Cassian in Rogue One is someone who's spent, apparently, years working in Rebel Intelligence doing all kinds of unpleasant things in the fight against the Empire.

At the start of Andor, Cassian is just a civilian ex-con with an active dislike of the Empire who's being held up by a pair of crooked cops.  He didn't come to Morlana One looking for a fight, and he certainly wasn't naive enough to think he'd be let off with a boys-will-be-boys after accidentally killing the first cop even if it was in self-defense.  He clearly hesitates to kill an unarmed man begging for his life, and in the end it's his sense of self-preservation that wins out because his options are to leave a witness who'd ID him and probably go to jail on a murder charge despite the killing being accidental or kill the witness and hope to slip through the cracks of Preox-Morlana's hopelessly inept justice system.  

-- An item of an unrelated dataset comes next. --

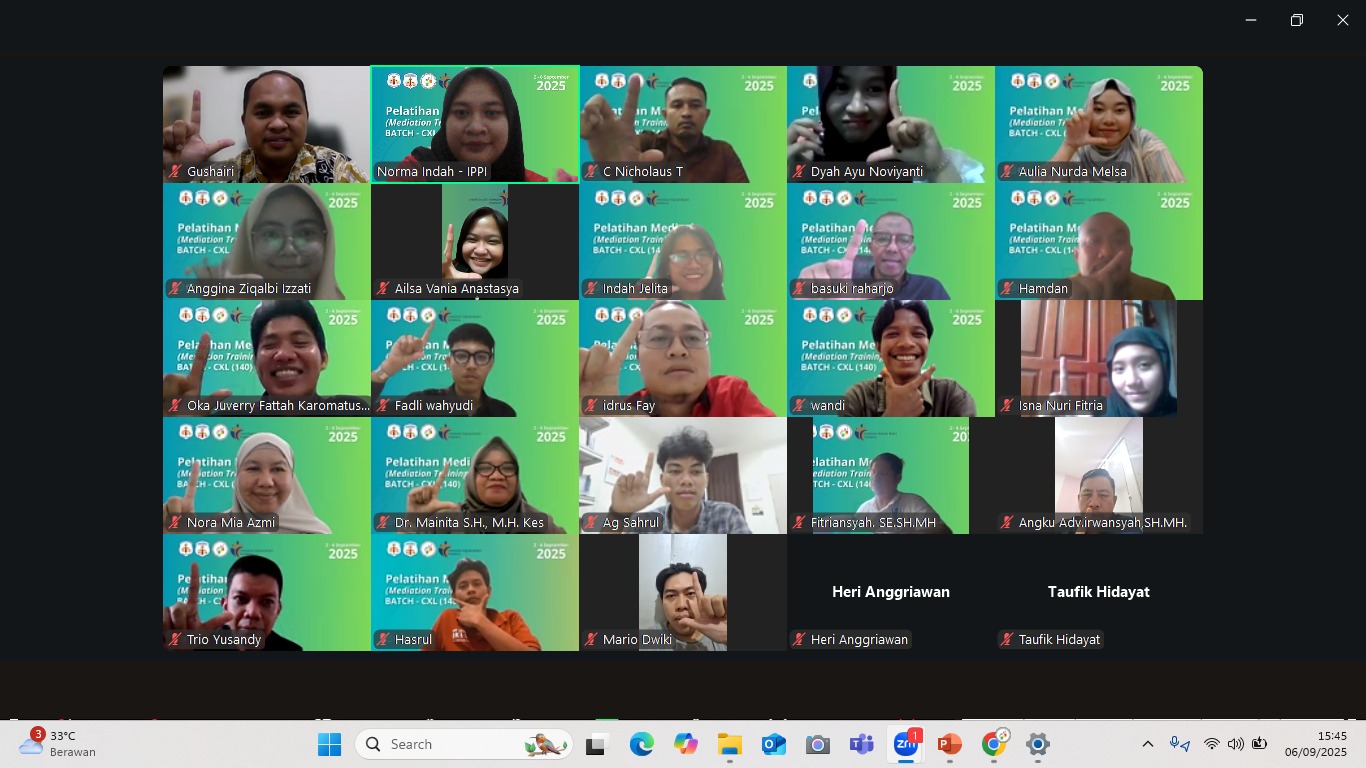Switch to PowerPoint in the taskbar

Skeen... well... Skeen's a piece of **** and Cassian is clearly disgusted by him.  For all his fuss and noise about being a mercenary only in it for the money Cassian is clearly deeply and profoundly disgusted by Skeen's willingness to betray the "true believer" Rebels who survived the operation on Aldhani.  That, I think, more than even the risk that Skeen might identify them if caught by the Empire with 40 million credits in stolen Imperial payroll drove him to gun Skeen down before he could betray them (or him).  

Gunning down the informant who brought him the information about the cargo pilot in Rogue One... well... aren't the Imperials big believers in torture as a method of interrogation and apparently just for fun?  They tortured Leia offscreen in A New Hope as part of an interrogation and they torture Han and Chewie in Empire seemingly just because they can... so one can imagine Cassian's informant would be in for a REAL bad time if he fell into Imperial hands and was exposed as a Rebel intelligence informant.  Giving him a quick and relatively painless death rather than leaving him to be captured and tortured was arguably an act of kindness from someone who knows only too well what the Imperials are like.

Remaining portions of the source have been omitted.